Connely: The best change was the elimination of claims and eligibility requirements, which had little or nothing to do with meaningfully using an EHR. It’s a minor point, but keeping the need to transmit 40% of prescriptions electronically as a core set, instead of menu set item, was probably the worst modification.

Dillione: The best modification was the relaxation of the requirement standards. By stretching the goals over a longer time frame, meaningful use has become more achievable and will not cause as much of a shock to the existing healthcare system.

The worst modification, or nonmodification, is a lack of clear guidance on what should be done with physicians’ unstructured clinical notes, the narrative. We work with thousands of doctors, and time and again we hear concerns about “losing the physician narrative.” Our customers—and we do, too—believe there should be standards surrounding unstructured notes and that the physician narrative should be considered an essential and integral part of any useful, meaningful clinical record.

FTR: How will the changes affect EHR vendors?

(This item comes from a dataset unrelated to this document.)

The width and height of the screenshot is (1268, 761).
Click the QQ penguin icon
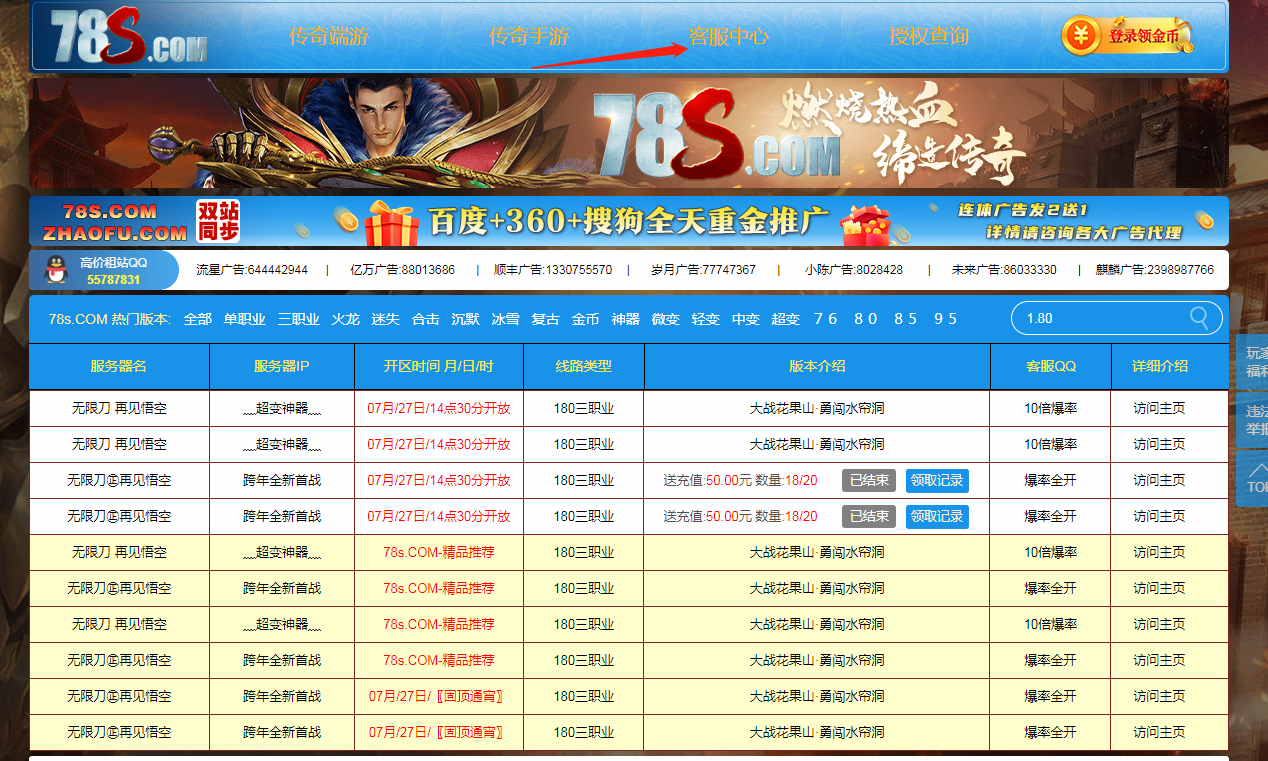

Jarvis: The most important next step for EHR vendors is to complete a thorough review of the final criteria and make sure their clients have the tools and resources they need to reach meaningful use. … Also, vendors need to seek certification as soon as the temporary certifying bodies are named.

Billings: The final rules will enable EHR vendors to be more responsive to the specific needs of hospitals and physician practices.

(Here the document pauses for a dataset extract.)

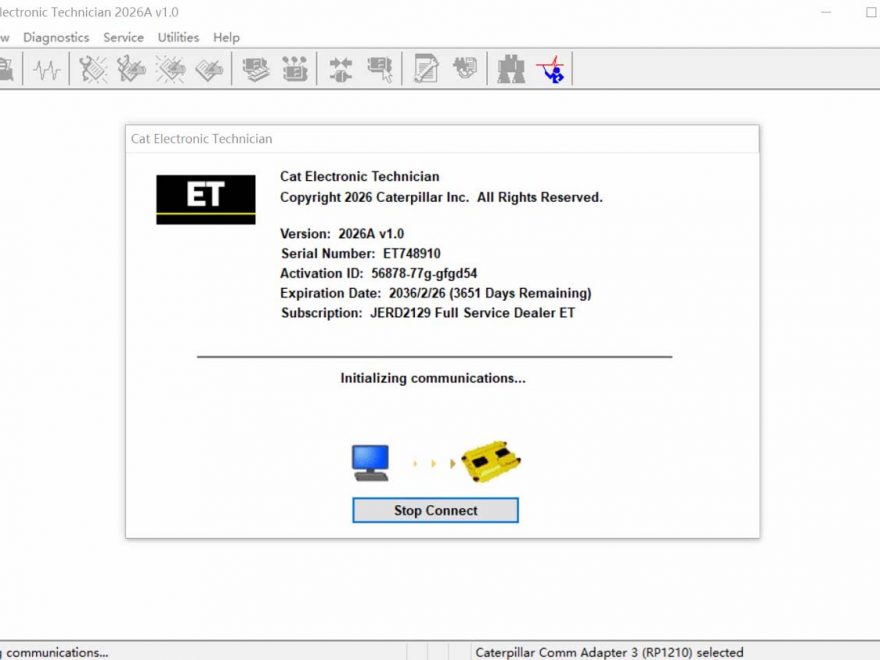Open the Status Tool waveform icon
This screenshot has height=660, width=880.
(x=46, y=70)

Rubin: With the ambiguity removed, EHR vendors and companies like us that enable meaningful use have a clear mission. The focus can be on achieving an understood definition of meaningful use rather than merely a systems deployment. As such, we can help providers not only implement an EHR but also ensure adoption by comprehensively addressing implementation and providing for the prudent conversion from old to new systems.

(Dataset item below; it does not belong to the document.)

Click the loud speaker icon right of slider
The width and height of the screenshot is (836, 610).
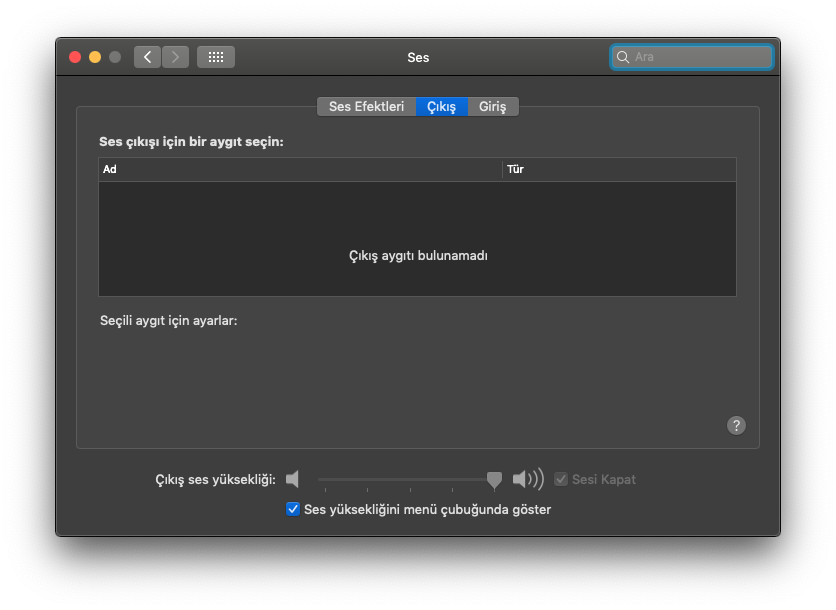(x=528, y=479)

Dillione: EHR vendors that deliver healthcare organizations with solutions that clearly align with the meaningful use requirements will undoubtedly see an uptick in their business. … In tandem with the meaningful use rules, it is critical for vendors to support the actual “use” of these systems.
 
FTR:
Can you estimate how many organizations already meet the new criteria?

Haugen and Woodside: This is very difficult to estimate. We can only make estimations based on what we know about the organizations we have been working with to improve EHR adoption. We use a rigorous methodology that allows organizations to measure adoption at the level of end users, which is critical to achieving the meaningful use criteria.  In organizations where users have adopted the system, meaning they are using it according to best practices and policies established in the organization, achieving the stage 1 criteria in 2011 is realistic. However, even for organizations that have reached a high level of adoption, they must have the ability to report on the criteria. In the final ruling, CMS indicates that certified EHRs will automatically calculate the required quality measures. From what we have seen, many organizations will need to upgrade their systems to be in on a certified product.

FTR: How will the new rules affect adoption strategies?

Haugen and Woodside: For several years, we have been encouraging organizations to develop and adhere to research-based strategies for adoption. We often find organizations focusing on implementation or the installation of an application rather than the long-term clinical and financial outcomes they seek from the application. This focus on implementation is not congruent with meaningful use and will slow adoption. Based on our research and experience with clients, there are four critical components to achieving adoption and meaningful use. Organizations must begin with engaged leaders, ensure end users are proficient by role in the EHR, measure and track clinical and financial outcomes, and develop a plan for sustaining adoption over the life of the EHR.